The WISDOM trial showed that risk-based screening reduced occurrences of late-stage (≥IIB) screen-detected breast cancers compared with annual mammography while preserving overall cancer detection.

Randomized allocation of 28,372 women aged 40–74 compared a multicomponent, stratified algorithm to usual annual mammography, with coprimary endpoints of stage ≥IIB screen-detected cancers and biopsy frequency/noninferiority for overall cancer detection. Notably, risk-based screening yielded fewer stage ≥IIB screen-detected cancers (21 vs 31 events; 30.0 vs 48.0 per 100,000 person‑years) and met the prespecified noninferiority threshold for overall cancer detection.
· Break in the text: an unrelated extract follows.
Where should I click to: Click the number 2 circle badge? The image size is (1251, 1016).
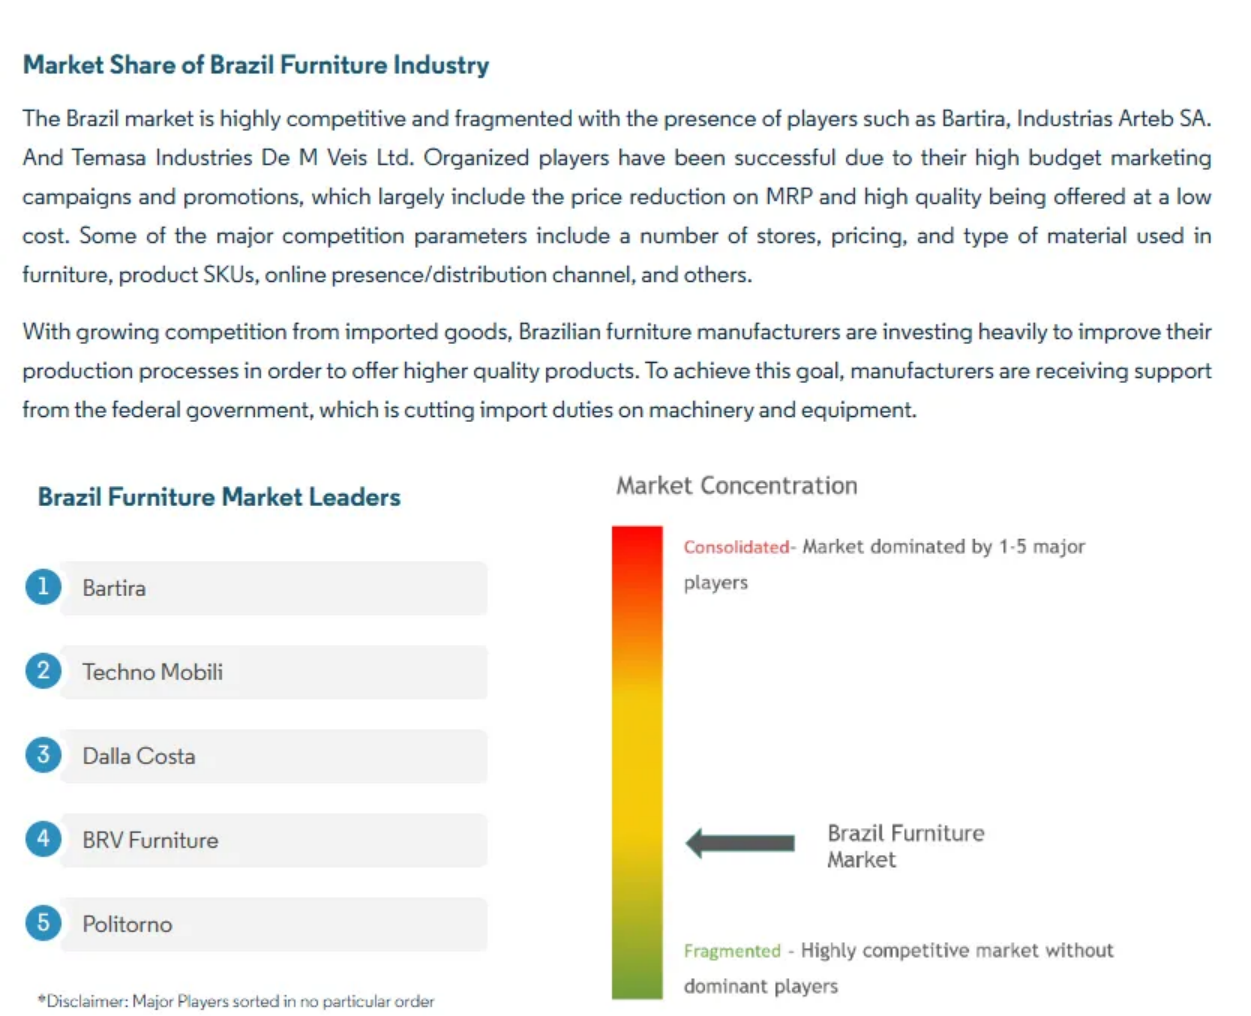pos(43,671)
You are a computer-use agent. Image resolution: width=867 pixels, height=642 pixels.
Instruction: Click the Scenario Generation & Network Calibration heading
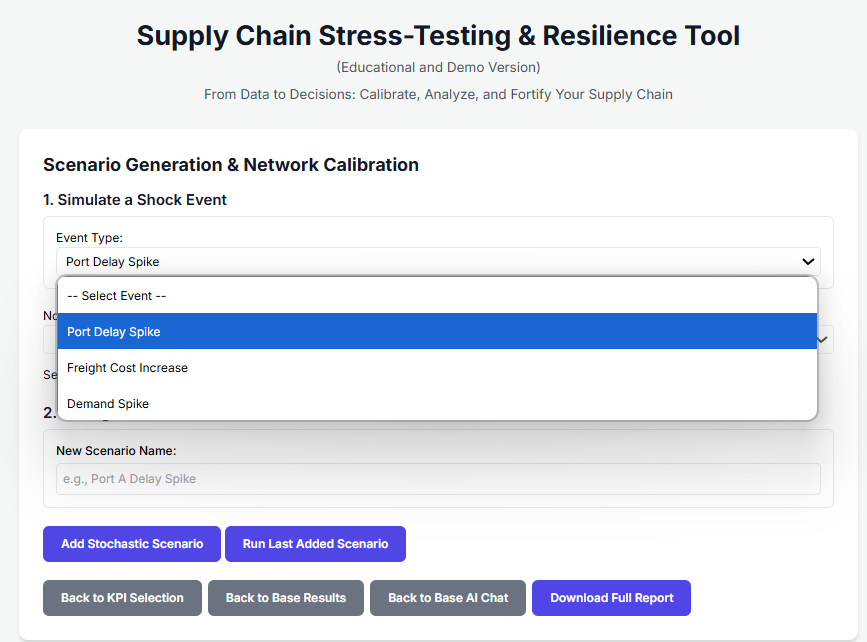point(231,165)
Rather than longer intervals inevitably increasing late-stage diagnoses, interval tailoring by risk reduced later-stage presentations.

The principal diagnostic trade-offs were higher biopsy rates and greater MRI use concentrated in higher-risk categories under the risk-based protocol. Quantitatively, the biopsy rate difference was 98.7 per 100,000 person‑years; mammography use declined by 3,835.9 per 100,000 person‑years; and MRI utilization rose, particularly among the highest and elevated risk groups.

Adherence deviations were common—many participants screened more often than assigned—narrowing the separation between strategies and affecting real-world impact.